**The request:** Copy out each of the following lines word for word.

**Given information:**
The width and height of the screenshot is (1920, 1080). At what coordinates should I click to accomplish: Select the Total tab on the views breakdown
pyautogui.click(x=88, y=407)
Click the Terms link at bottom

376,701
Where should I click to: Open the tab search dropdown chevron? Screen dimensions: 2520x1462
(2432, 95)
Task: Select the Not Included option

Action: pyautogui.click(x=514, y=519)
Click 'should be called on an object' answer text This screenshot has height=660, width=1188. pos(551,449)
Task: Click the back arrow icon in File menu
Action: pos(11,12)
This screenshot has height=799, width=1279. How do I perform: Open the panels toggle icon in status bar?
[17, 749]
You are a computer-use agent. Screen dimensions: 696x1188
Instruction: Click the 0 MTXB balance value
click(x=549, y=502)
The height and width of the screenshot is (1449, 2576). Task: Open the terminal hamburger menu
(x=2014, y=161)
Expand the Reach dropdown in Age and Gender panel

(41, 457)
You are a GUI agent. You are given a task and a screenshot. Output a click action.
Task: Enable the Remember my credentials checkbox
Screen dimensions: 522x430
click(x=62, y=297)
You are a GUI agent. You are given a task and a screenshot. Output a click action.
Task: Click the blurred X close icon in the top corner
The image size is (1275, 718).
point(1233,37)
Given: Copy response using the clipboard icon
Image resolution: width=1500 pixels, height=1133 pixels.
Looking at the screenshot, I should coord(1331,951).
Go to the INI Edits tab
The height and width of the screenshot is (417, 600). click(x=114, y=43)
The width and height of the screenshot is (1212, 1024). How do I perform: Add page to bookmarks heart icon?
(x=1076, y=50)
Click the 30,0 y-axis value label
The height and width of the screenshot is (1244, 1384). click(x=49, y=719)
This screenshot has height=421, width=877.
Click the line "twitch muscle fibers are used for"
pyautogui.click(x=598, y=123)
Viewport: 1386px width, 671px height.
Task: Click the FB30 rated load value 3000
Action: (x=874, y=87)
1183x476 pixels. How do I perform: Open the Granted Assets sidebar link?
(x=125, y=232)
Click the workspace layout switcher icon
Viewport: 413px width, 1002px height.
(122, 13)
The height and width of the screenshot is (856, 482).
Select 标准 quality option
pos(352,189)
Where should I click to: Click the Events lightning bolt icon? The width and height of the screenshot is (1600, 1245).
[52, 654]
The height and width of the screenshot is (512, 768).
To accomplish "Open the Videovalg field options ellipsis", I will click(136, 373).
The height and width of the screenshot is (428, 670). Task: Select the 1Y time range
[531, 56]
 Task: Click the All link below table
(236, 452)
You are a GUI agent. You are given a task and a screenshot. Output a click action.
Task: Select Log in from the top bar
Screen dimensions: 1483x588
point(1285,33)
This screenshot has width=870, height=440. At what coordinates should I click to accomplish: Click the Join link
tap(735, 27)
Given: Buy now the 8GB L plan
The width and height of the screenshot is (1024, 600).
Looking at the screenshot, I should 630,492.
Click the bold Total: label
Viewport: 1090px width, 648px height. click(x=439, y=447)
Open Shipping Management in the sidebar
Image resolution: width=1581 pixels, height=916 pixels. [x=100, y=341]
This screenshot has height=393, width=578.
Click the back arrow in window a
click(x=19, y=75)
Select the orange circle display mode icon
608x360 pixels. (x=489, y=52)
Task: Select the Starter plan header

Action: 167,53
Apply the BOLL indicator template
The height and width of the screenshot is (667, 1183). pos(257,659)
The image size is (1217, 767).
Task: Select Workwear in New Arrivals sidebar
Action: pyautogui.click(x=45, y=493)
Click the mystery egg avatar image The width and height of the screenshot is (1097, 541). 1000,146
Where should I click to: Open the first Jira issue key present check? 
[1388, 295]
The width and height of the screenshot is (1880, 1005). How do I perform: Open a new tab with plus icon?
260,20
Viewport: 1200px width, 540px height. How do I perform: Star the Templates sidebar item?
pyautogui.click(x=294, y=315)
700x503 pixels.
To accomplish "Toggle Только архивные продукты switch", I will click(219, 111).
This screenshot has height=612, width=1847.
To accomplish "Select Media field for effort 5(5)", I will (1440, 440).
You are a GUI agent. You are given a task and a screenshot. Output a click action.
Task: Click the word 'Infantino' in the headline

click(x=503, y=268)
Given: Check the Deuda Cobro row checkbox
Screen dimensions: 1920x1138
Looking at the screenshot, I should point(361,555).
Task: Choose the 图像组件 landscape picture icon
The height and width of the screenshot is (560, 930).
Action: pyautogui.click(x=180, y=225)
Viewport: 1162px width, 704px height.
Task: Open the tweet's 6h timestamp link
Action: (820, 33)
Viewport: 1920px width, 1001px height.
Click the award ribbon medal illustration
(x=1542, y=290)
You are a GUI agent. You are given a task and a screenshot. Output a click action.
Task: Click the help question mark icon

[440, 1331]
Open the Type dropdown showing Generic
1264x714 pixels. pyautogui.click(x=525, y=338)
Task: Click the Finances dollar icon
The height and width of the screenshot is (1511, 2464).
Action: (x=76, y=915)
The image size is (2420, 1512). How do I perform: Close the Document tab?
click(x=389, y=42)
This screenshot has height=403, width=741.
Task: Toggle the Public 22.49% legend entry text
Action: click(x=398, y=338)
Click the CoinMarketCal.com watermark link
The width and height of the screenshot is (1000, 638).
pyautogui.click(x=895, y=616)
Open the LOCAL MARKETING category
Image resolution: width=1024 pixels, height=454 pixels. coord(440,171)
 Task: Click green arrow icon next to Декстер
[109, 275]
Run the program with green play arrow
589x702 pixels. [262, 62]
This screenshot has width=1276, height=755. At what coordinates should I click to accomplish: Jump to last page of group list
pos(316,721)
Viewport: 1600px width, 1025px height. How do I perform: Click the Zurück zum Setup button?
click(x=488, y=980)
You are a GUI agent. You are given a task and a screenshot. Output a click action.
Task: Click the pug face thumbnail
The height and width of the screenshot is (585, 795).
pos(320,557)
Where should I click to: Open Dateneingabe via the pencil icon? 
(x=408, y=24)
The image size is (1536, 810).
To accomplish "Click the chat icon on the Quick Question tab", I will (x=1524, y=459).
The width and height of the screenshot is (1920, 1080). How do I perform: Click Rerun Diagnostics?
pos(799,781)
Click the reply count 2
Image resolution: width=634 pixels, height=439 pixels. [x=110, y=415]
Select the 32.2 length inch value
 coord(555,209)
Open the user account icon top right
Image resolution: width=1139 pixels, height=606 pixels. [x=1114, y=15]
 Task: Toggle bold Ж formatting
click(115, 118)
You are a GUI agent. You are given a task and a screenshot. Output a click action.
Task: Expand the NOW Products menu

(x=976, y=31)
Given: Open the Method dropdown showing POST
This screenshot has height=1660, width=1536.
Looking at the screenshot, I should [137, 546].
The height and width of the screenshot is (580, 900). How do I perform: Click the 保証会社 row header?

**Solved problem:**
The width and height of the screenshot is (1920, 1080). At what coordinates should I click to accomplish: Select the Total tab on the views breakdown
pyautogui.click(x=88, y=407)
Click the Terms link at bottom

376,701
Where should I click to: Open the tab search dropdown chevron? Screen dimensions: 2520x1462
(2432, 95)
Task: Select the Not Included option

Action: pyautogui.click(x=514, y=519)
Click 'should be called on an object' answer text This screenshot has height=660, width=1188. pos(551,449)
Task: Click the back arrow icon in File menu
Action: pos(11,12)
This screenshot has height=799, width=1279. How do I perform: Open the panels toggle icon in status bar?
[17, 749]
You are a computer-use agent. Screen dimensions: 696x1188
Instruction: Click the 0 MTXB balance value
click(x=549, y=502)
The height and width of the screenshot is (1449, 2576). Task: Open the terminal hamburger menu
(x=2014, y=161)
Expand the Reach dropdown in Age and Gender panel

(41, 457)
You are a GUI agent. You are given a task and a screenshot. Output a click action.
Task: Enable the Remember my credentials checkbox
Screen dimensions: 522x430
click(x=62, y=297)
You are a GUI agent. You are given a task and a screenshot. Output a click action.
Task: Click the blurred X close icon in the top corner
The image size is (1275, 718).
point(1233,37)
Given: Copy response using the clipboard icon
Image resolution: width=1500 pixels, height=1133 pixels.
Looking at the screenshot, I should coord(1331,951).
Go to the INI Edits tab
The height and width of the screenshot is (417, 600). click(x=114, y=43)
The width and height of the screenshot is (1212, 1024). How do I perform: Add page to bookmarks heart icon?
(x=1076, y=50)
Click the 30,0 y-axis value label
The height and width of the screenshot is (1244, 1384). click(x=49, y=719)
This screenshot has height=421, width=877.
Click the line "twitch muscle fibers are used for"
pyautogui.click(x=598, y=123)
Viewport: 1386px width, 671px height.
Task: Click the FB30 rated load value 3000
Action: (x=874, y=87)
1183x476 pixels. How do I perform: Open the Granted Assets sidebar link?
(x=125, y=232)
Click the workspace layout switcher icon
Viewport: 413px width, 1002px height.
(122, 13)
The height and width of the screenshot is (856, 482).
Select 标准 quality option
pos(352,189)
Where should I click to: Click the Events lightning bolt icon? The width and height of the screenshot is (1600, 1245).
[52, 654]
The height and width of the screenshot is (512, 768).
To accomplish "Open the Videovalg field options ellipsis", I will click(136, 373).
The height and width of the screenshot is (428, 670). Task: Select the 1Y time range
[531, 56]
 Task: Click the All link below table
(236, 452)
You are a GUI agent. You are given a task and a screenshot. Output a click action.
Task: Select Log in from the top bar
Screen dimensions: 1483x588
point(1285,33)
This screenshot has width=870, height=440. At what coordinates should I click to accomplish: Click the Join link
tap(735, 27)
Given: Buy now the 8GB L plan
The width and height of the screenshot is (1024, 600).
Looking at the screenshot, I should 630,492.
Click the bold Total: label
Viewport: 1090px width, 648px height. click(x=439, y=447)
Open Shipping Management in the sidebar
Image resolution: width=1581 pixels, height=916 pixels. [x=100, y=341]
This screenshot has height=393, width=578.
Click the back arrow in window a
click(x=19, y=75)
Select the orange circle display mode icon
608x360 pixels. (x=489, y=52)
Task: Select the Starter plan header

Action: 167,53
Apply the BOLL indicator template
The height and width of the screenshot is (667, 1183). pos(257,659)
The image size is (1217, 767).
Task: Select Workwear in New Arrivals sidebar
Action: pyautogui.click(x=45, y=493)
Click the mystery egg avatar image The width and height of the screenshot is (1097, 541). 1000,146
Where should I click to: Open the first Jira issue key present check? 
[1388, 295]
The width and height of the screenshot is (1880, 1005). How do I perform: Open a new tab with plus icon?
260,20
Viewport: 1200px width, 540px height. How do I perform: Star the Templates sidebar item?
pyautogui.click(x=294, y=315)
700x503 pixels.
To accomplish "Toggle Только архивные продукты switch", I will click(219, 111).
This screenshot has height=612, width=1847.
To accomplish "Select Media field for effort 5(5)", I will (1440, 440).
You are a GUI agent. You are given a task and a screenshot. Output a click action.
Task: Click the word 'Infantino' in the headline

click(x=503, y=268)
Given: Check the Deuda Cobro row checkbox
Screen dimensions: 1920x1138
Looking at the screenshot, I should point(361,555).
Task: Choose the 图像组件 landscape picture icon
The height and width of the screenshot is (560, 930).
Action: pyautogui.click(x=180, y=225)
Viewport: 1162px width, 704px height.
Task: Open the tweet's 6h timestamp link
Action: (820, 33)
Viewport: 1920px width, 1001px height.
Click the award ribbon medal illustration
(x=1542, y=290)
You are a GUI agent. You are given a task and a screenshot. Output a click action.
Task: Click the help question mark icon

[440, 1331]
Open the Type dropdown showing Generic
1264x714 pixels. pyautogui.click(x=525, y=338)
Task: Click the Finances dollar icon
The height and width of the screenshot is (1511, 2464).
Action: (x=76, y=915)
The image size is (2420, 1512). How do I perform: Close the Document tab?
click(x=389, y=42)
This screenshot has height=403, width=741.
Task: Toggle the Public 22.49% legend entry text
Action: click(x=398, y=338)
Click the CoinMarketCal.com watermark link
The width and height of the screenshot is (1000, 638).
pyautogui.click(x=895, y=616)
Open the LOCAL MARKETING category
Image resolution: width=1024 pixels, height=454 pixels. coord(440,171)
 Task: Click green arrow icon next to Декстер
[109, 275]
Run the program with green play arrow
589x702 pixels. [262, 62]
This screenshot has width=1276, height=755. At what coordinates should I click to accomplish: Jump to last page of group list
pos(316,721)
Viewport: 1600px width, 1025px height. How do I perform: Click the Zurück zum Setup button?
click(x=488, y=980)
You are a GUI agent. You are given a task and a screenshot. Output a click action.
Task: Click the pug face thumbnail
The height and width of the screenshot is (585, 795).
pos(320,557)
Where should I click to: Open Dateneingabe via the pencil icon? 
(x=408, y=24)
The image size is (1536, 810).
To accomplish "Click the chat icon on the Quick Question tab", I will (x=1524, y=459).
The width and height of the screenshot is (1920, 1080). How do I perform: Click Rerun Diagnostics?
pos(799,781)
Click the reply count 2
Image resolution: width=634 pixels, height=439 pixels. [x=110, y=415]
Select the 32.2 length inch value
 coord(555,209)
Open the user account icon top right
Image resolution: width=1139 pixels, height=606 pixels. [x=1114, y=15]
 Task: Toggle bold Ж formatting
click(115, 118)
You are a GUI agent. You are given a task and a screenshot. Output a click action.
Task: Expand the NOW Products menu

(x=976, y=31)
Given: Open the Method dropdown showing POST
This screenshot has height=1660, width=1536.
Looking at the screenshot, I should [137, 546].
The height and width of the screenshot is (580, 900). How do I perform: Click the 保証会社 row header?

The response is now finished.